____ EXERCISE INPUT
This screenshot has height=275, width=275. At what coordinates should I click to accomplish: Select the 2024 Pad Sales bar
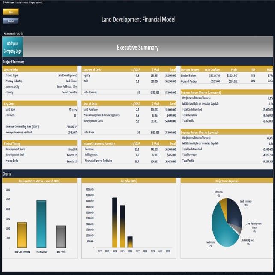(114, 222)
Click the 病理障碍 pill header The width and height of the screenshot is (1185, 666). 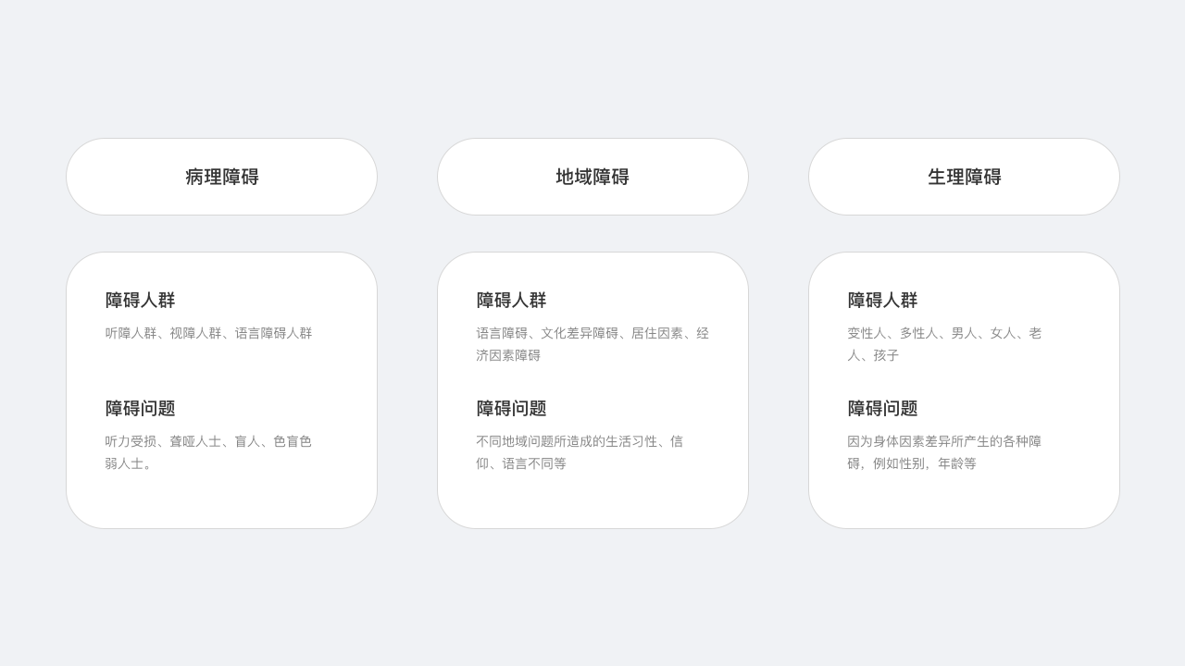(x=221, y=177)
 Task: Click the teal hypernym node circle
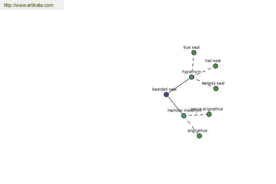tap(191, 77)
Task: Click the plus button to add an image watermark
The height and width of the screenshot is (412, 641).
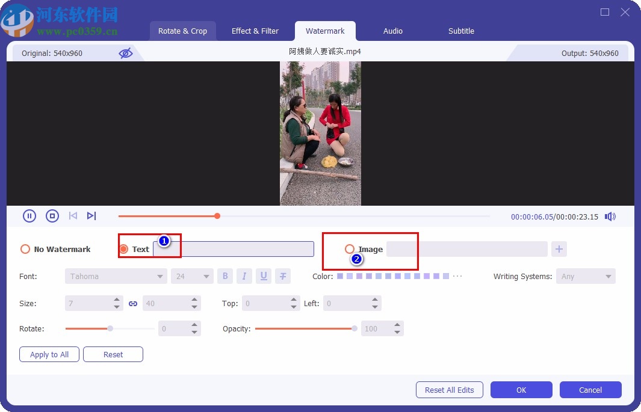Action: pyautogui.click(x=559, y=248)
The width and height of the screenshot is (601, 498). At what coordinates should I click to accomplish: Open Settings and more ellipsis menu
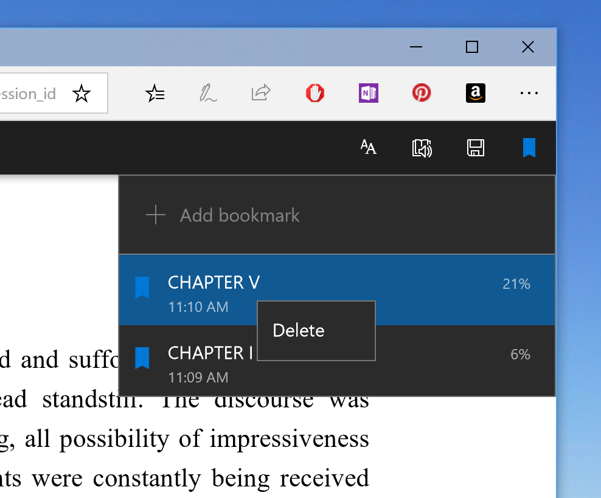(529, 93)
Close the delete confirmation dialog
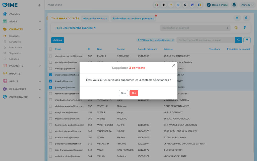 click(174, 65)
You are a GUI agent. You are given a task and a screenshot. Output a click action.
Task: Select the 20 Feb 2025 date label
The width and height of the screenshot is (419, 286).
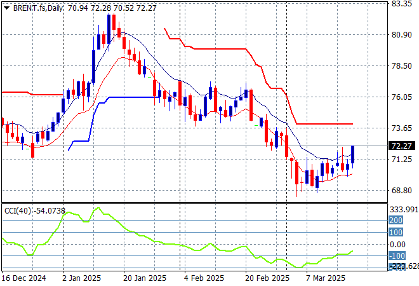click(x=262, y=278)
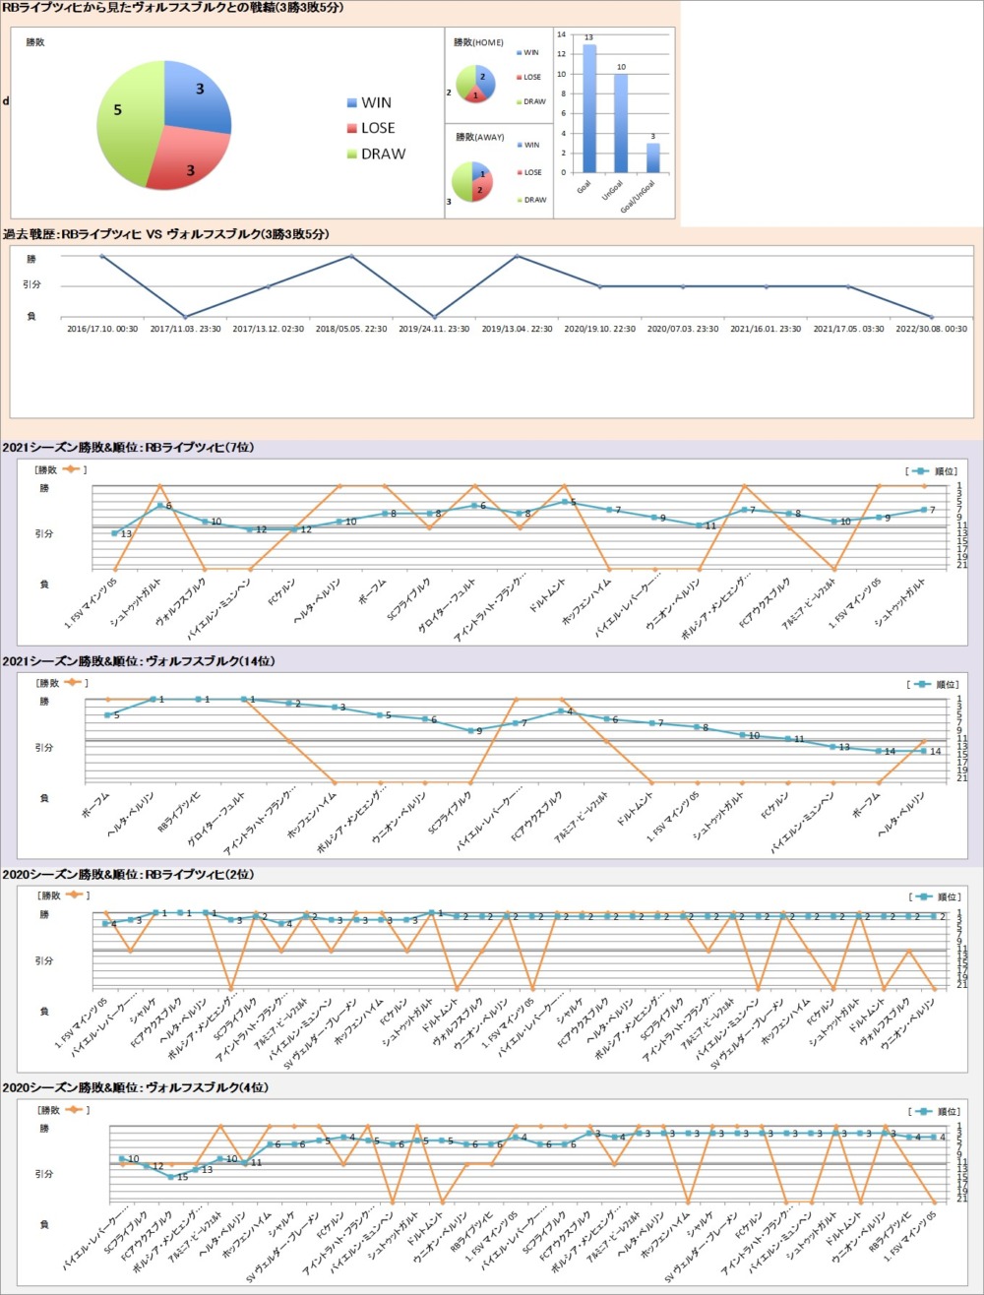Image resolution: width=984 pixels, height=1295 pixels.
Task: Select the 2017/11.03. 23:30 loss data point
Action: click(x=185, y=317)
________
= YOUR ASSIGNMENT =
Start at the line holding "The width and height of the screenshot is (419, 286)." and stop at the last line of the entries above. Repeat those lines exactly, pictures excluded.

= EXERCISE OUTPUT =
The width and height of the screenshot is (419, 286).
click(x=262, y=278)
Image resolution: width=984 pixels, height=1295 pixels.
Task: Select the 2017/11.03. 23:30 loss data point
Action: click(x=185, y=317)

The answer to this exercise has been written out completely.